We include recipes each week using the items in your share. We'd love for you to share your recipes with us and we will include them in the newsletter. Please e-mail them to LDobson@geaugafamilyfarms.org.
Salad of the Week: Nicoise-Style Tossed Salad
Based on a traditional French Salade Nicoise, this is a summer staple in our home as a complete dinner salad, and a great way to use a range of CSA vegetables. ~ Michelle
2 T cider vinegar
2 t. Dijon mustard
1 t. honey
1 clove garlic, minced
½ cup olive oil
Sea salt and freshly ground black pepper to taste
Whisk together first four ingredients until well combined. Slowly add olive oil, whisking until dressing takes on a creamy appearance. Add salt and pepper to taste.
6 cups fresh lettuce, torn into bite-sized pieces
1 cup green beans, cut into bite-sized pieces, blanched and cooled
2 cups of small new potatoes, steamed until soft and cooled
½ cup finely sliced onion
4 hard-boiled eggs, sliced
1 cup cherry tomatoes, sliced in half
1 can of water-packed chunk light tuna, drained
½ cup nicoise olives (available at most olive bars)
This salad can be arranged on plates and drizzled with dressing for a more formal presentation, or the ingredients can be tossed together with the dressing in a large bowl. Serve with crusty bread and fresh fruit for a light summer dinner.
Recipe from Michelle Bandy-Zalatoris
Beets can seem daunting to some - their deep color, rich flavor and creepy canned, pickled versions that many of us tried and hated as kids prevent beets from becoming a welcome staple for many. We are including a few new recipes to help you rethink beets.
Our first recommendation? Try them raw. Grate them over your next salad. Peel them, slice them and throw them on a veggie plate. They make a beautiful addition, and their earthy flavor is fresh and delicious this way. A dip made with labne (a Middle Eastern yogurt) drizzled with good olive oil is absolutely heavenly.
Here are a few more ideas.
Breakfast Zinger Juice
"This is a delicious, cleansing juice uses lemons, beets, carrots, and apples. It is a great way to kick start your day, while getting necessary vitamins."
2 lemons - peeled, seeded, and quartered
2 carrots, chopped
2 apples, quartered
2 beets, trimmed and chopped
Press lemons, carrots, apples, and beets through a juicer and into a large glass.
Creamy Beet with Dill Soup
"Toasted caraway seeds and fresh dill perfectly accent this Eastern European inspired soup. Garnish with chopped hard-cooked egg."
2 tablespoons olive oil
1 1/2 pounds raw beets, cut into 1-inch chunks
1 large onion, cut into large dice
1 tablespoon butter
1 pinch sugar
3 large garlic cloves, thickly sliced
1 teaspoon toasted caraway seeds*
1/8 teaspoon cayenne pepper
3 cups chicken broth, homemade or from a carton or can
2 tablespoons fresh dill
1 1/2 cups half-and-half (or whole milk)

+---+

GIVEN TASK A: List each ingredient line given for the Breakfast Zinger Juice in the recipe newsletter.
The newsletter and the entries that follow it come from unrelated sources.

SUPPLIED MATERIAL:
+---+

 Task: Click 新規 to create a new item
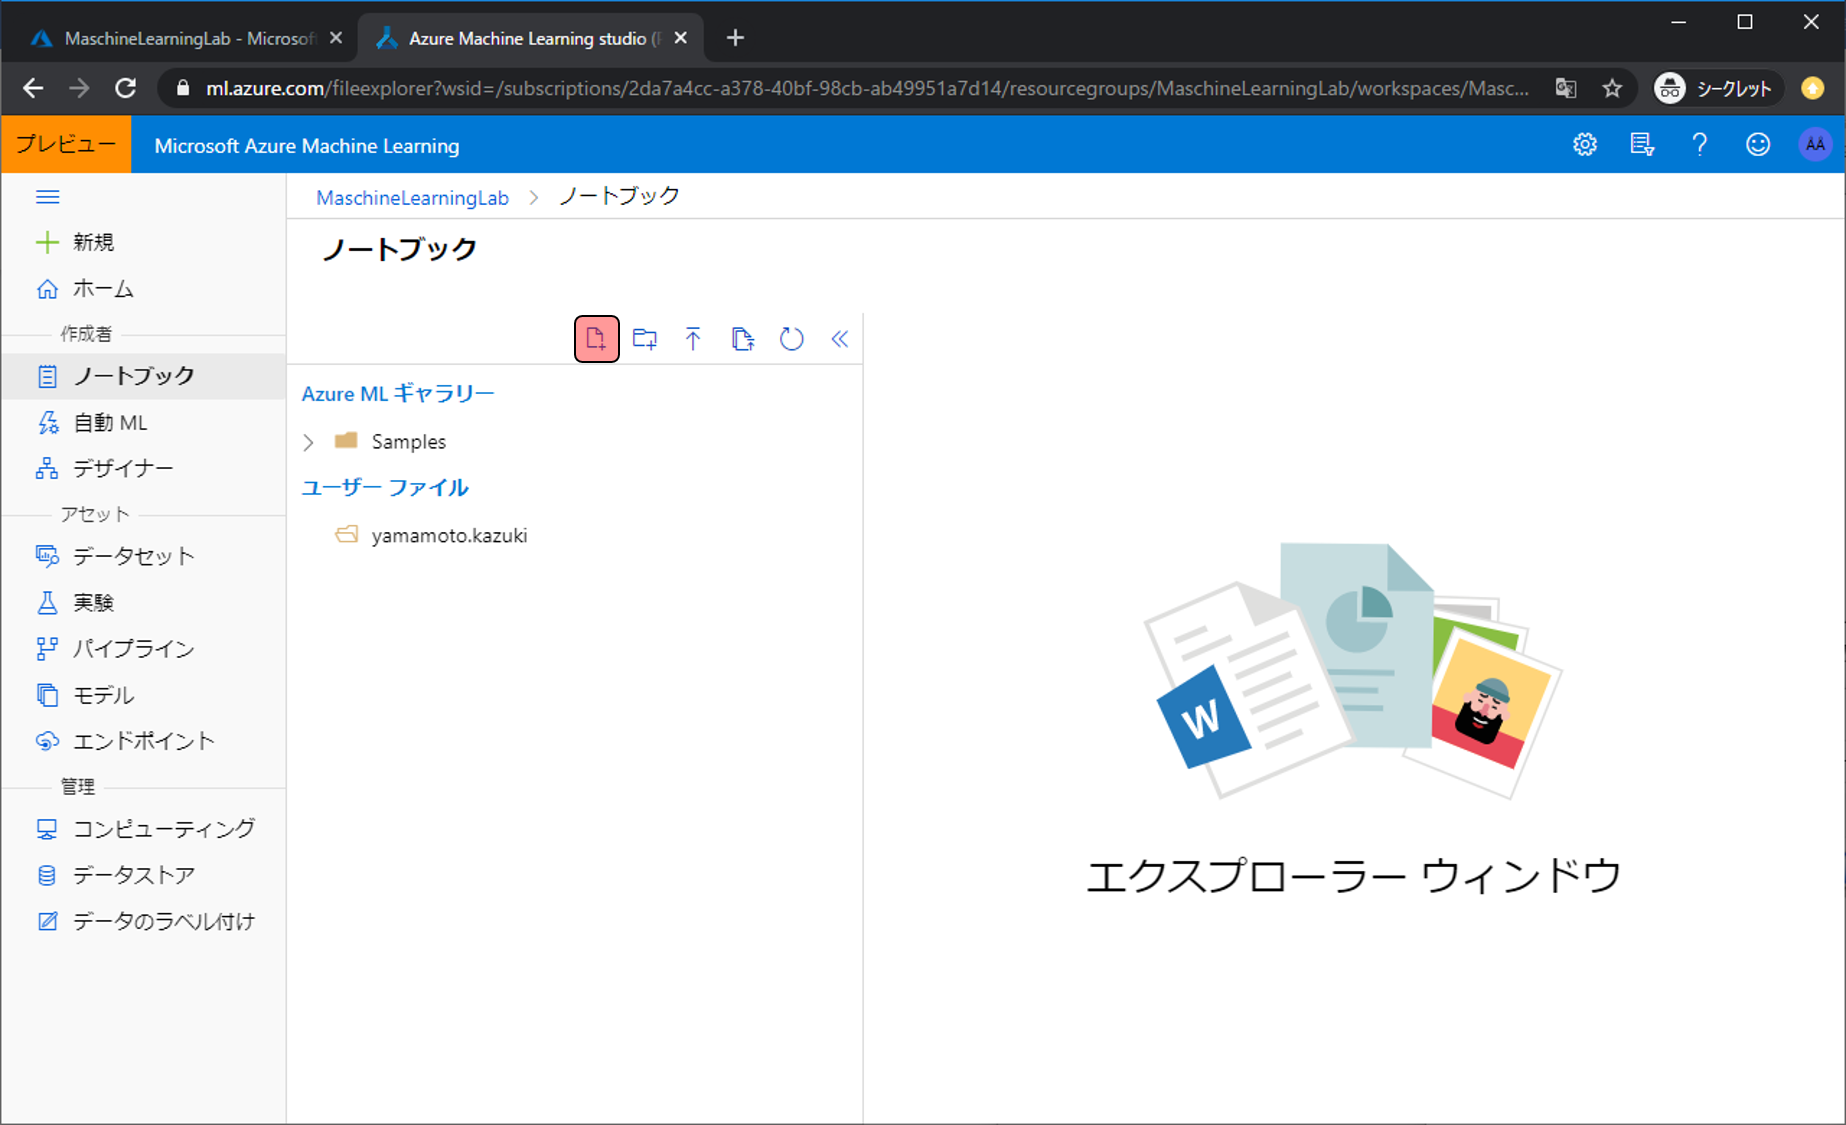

+---+

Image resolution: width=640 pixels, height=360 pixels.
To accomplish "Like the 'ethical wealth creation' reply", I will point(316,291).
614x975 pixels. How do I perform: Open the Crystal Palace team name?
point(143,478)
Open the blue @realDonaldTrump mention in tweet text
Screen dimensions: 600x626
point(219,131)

+---+

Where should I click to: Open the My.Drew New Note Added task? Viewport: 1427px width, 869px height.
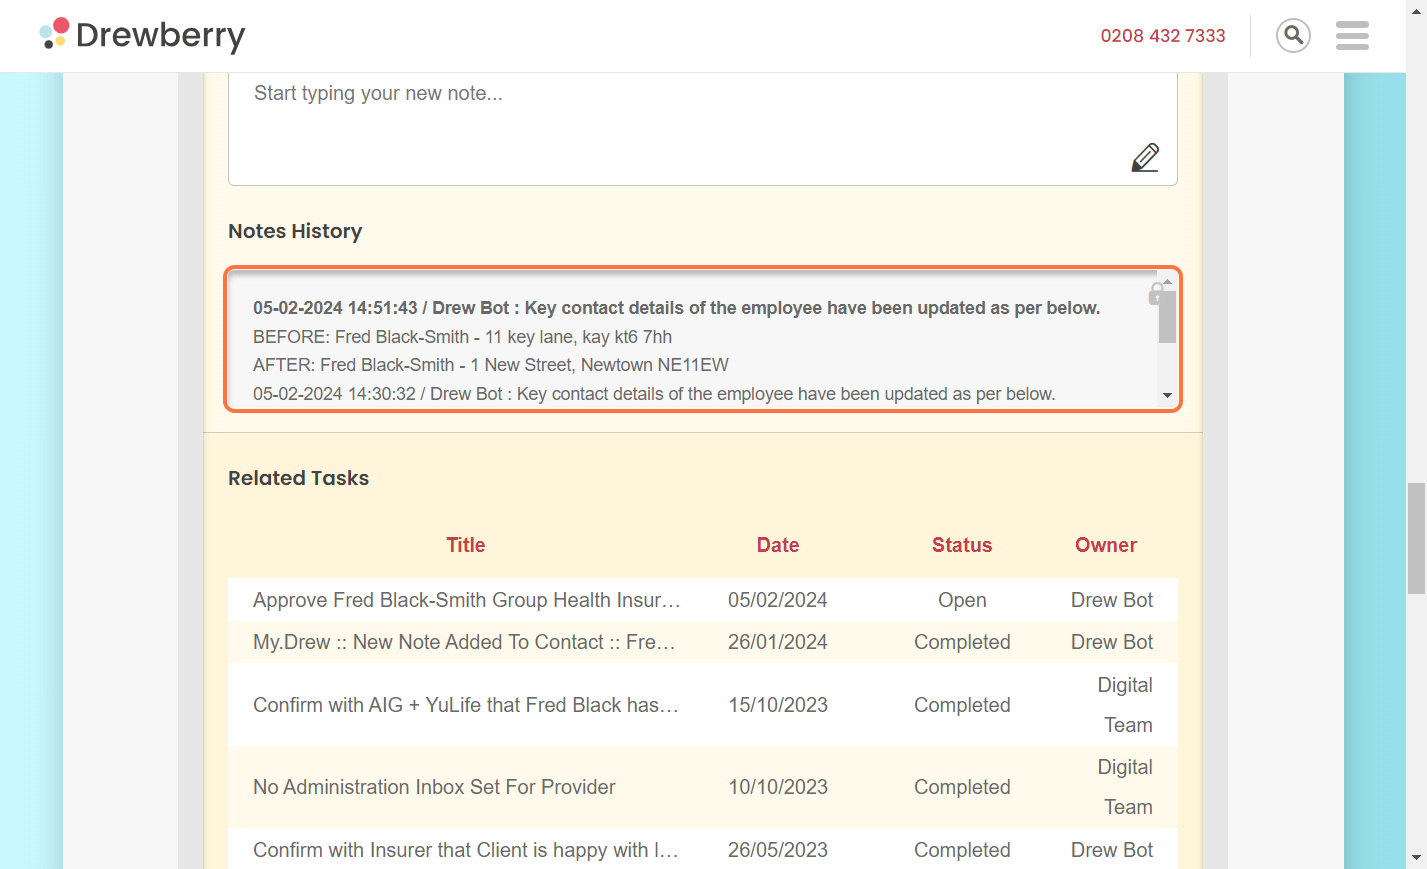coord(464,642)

+---+

GIVEN TASK B: In the entries, begin at the line that has "614x975 pixels. How" and stop after the line that has "point(219,131)". Write out only those lines with "Open" swapped for "Select" and everything else left as is.

TASK ANSWER A:
2 lemons - peeled, seeded, and quartered
2 carrots, chopped
2 apples, quartered
2 beets, trimmed and chopped

TASK ANSWER B:
614x975 pixels. How do I perform: Select the Crystal Palace team name?
point(143,478)
Select the blue @realDonaldTrump mention in tweet text
Screen dimensions: 600x626
point(219,131)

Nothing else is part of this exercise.